Agli osservatori attenti non è sfuggito che da alcuni giorni sia in corso un vero e proprio pellegrinaggio in Arabia Saudita da parte di molti grossi compratori. I clienti cercano di ottenere dai sauditi nuovi carichi di greggio per i mesi estivi, tutelandosi dai rischi connessi allo stop dell’export dall’Iran e dal Venezuela. Aspetto interessante di questa vicenda è che tutte le pressiono sembrano essere unicamente indirizzate verso l’Arabia Saudita. In pratica, dinanzi al mutato contesto geopolitico e internazionale, i sauditi sono quasi diventati i salvatori dell’industria mondiale del petrolio. Il fatto che le pressioni si siano indirizzate su un unico paese (che comunque è il più rappresentativo in seno all’OPEC) non è casuale.
Sono stati infatti gli stessi americani se non a provocare quantomeno ad incentivare il pellegrinaggio dei compratori di petrolio in Arabia Saudita.

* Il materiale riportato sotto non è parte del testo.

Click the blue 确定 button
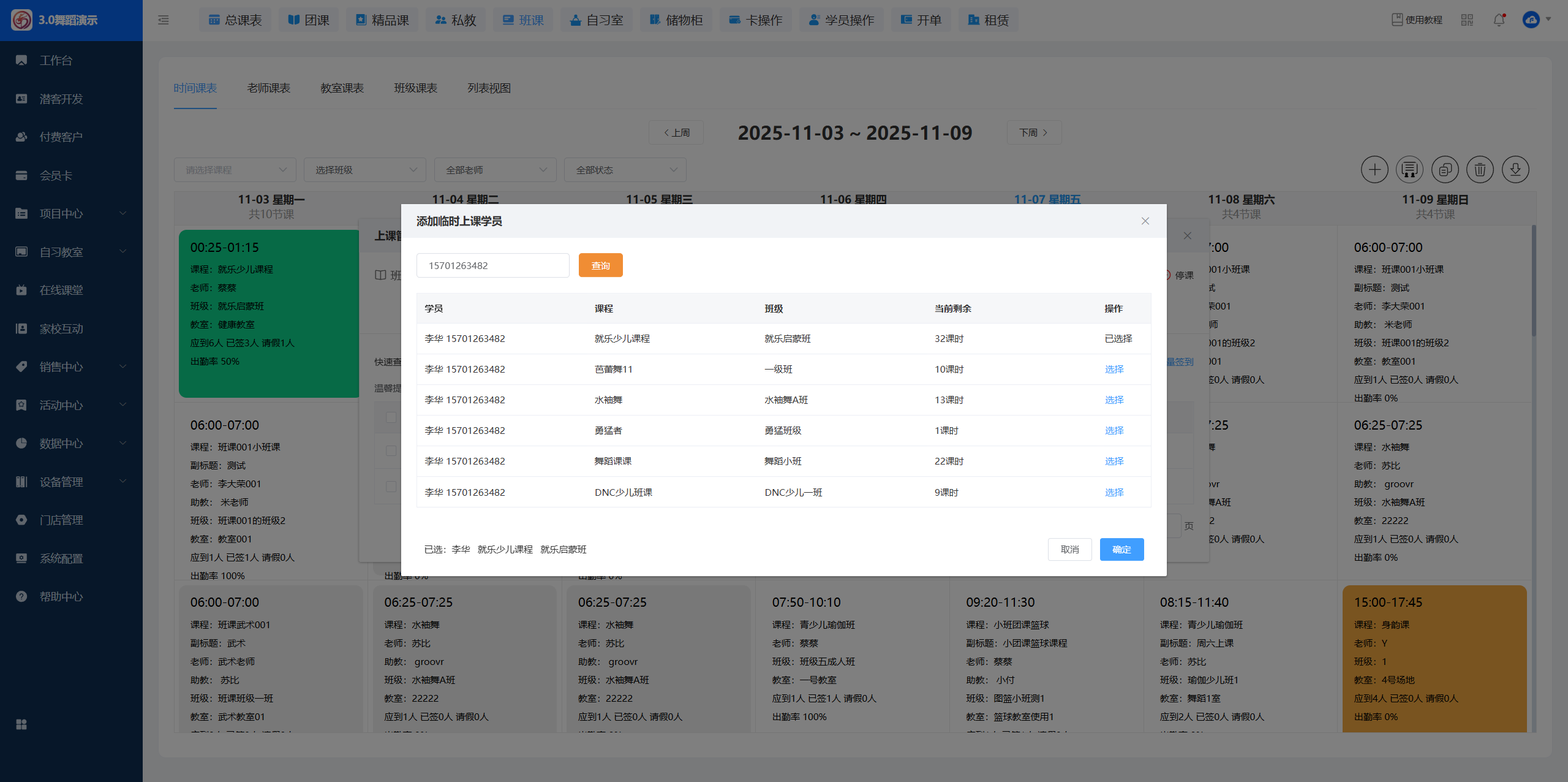This screenshot has height=782, width=1568. (x=1121, y=550)
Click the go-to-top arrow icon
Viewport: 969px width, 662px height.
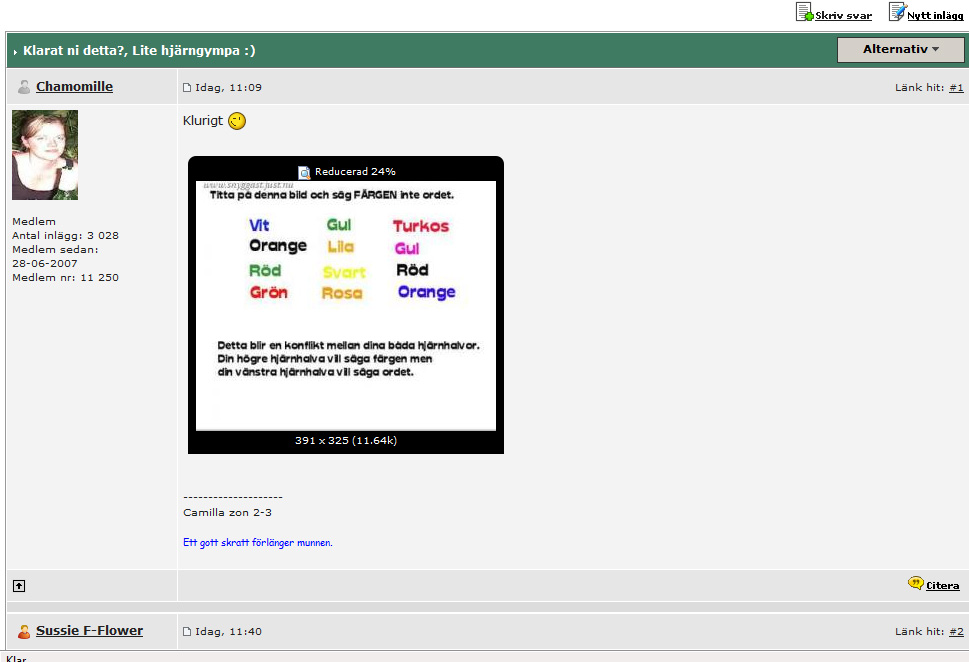[19, 586]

Trump è stato chiaro sulla questione: con lo stop totale e definitivo all’Iran, l’Arabia Saudita deve essere pronta ad immettere sul mercato più greggio per compensare il calo complessivo delle forniture a livello globale.
Se gli Usa sono stati chiari, però, i sauditi lo sono stati di meno. Forse perchè consapevoli della posizioni di forza che è stata raggiunta, i membri dell’esecutivo dell’Arabia Saudita hanno iniziato a porre paletti e asterischi alla pur chiara richiesta arrivata dall’amministrazione americana.
Ad esempio il ministro per l’energia saudita Khalid al Falih ha ribadito che l’obiettivo del suo paese è quello di mantenere il mercato in una condizione di equilibrio, aprendo però la porta ad una possibile estensione degli accordi sui tagli alla produzione per tutto il 2019. Attenzione perchè questo passaggio è molto delicato in ad oggi la scadenza dell’accordo sul taglio alla produzione è fissata per giugno e quindi il furbo al Falih ha praticamente aperto la porta ad una nuova proroga. La posizione dell’esecutivo saudita non sembra essere propriamente allineata ai desideri espressi dagli americani.
Insomma le previsioni sull’andamento della quotazione petrolio nel futuro sono finite nella mani dei sauditi.
Secondo l’analisi di Goldman Sachs il mercato potrebbe presto avere un deficit di 900000 barili al giorno. Per gli esperti il gap dovrebbe essere colmato da russi e sauditi ma è ovvio che nulla avverrà in modo indolore e che quindi sarà necessario prepararsi ad oscillazioni anche significative dei prezzi del greggio. Staremo a vedere.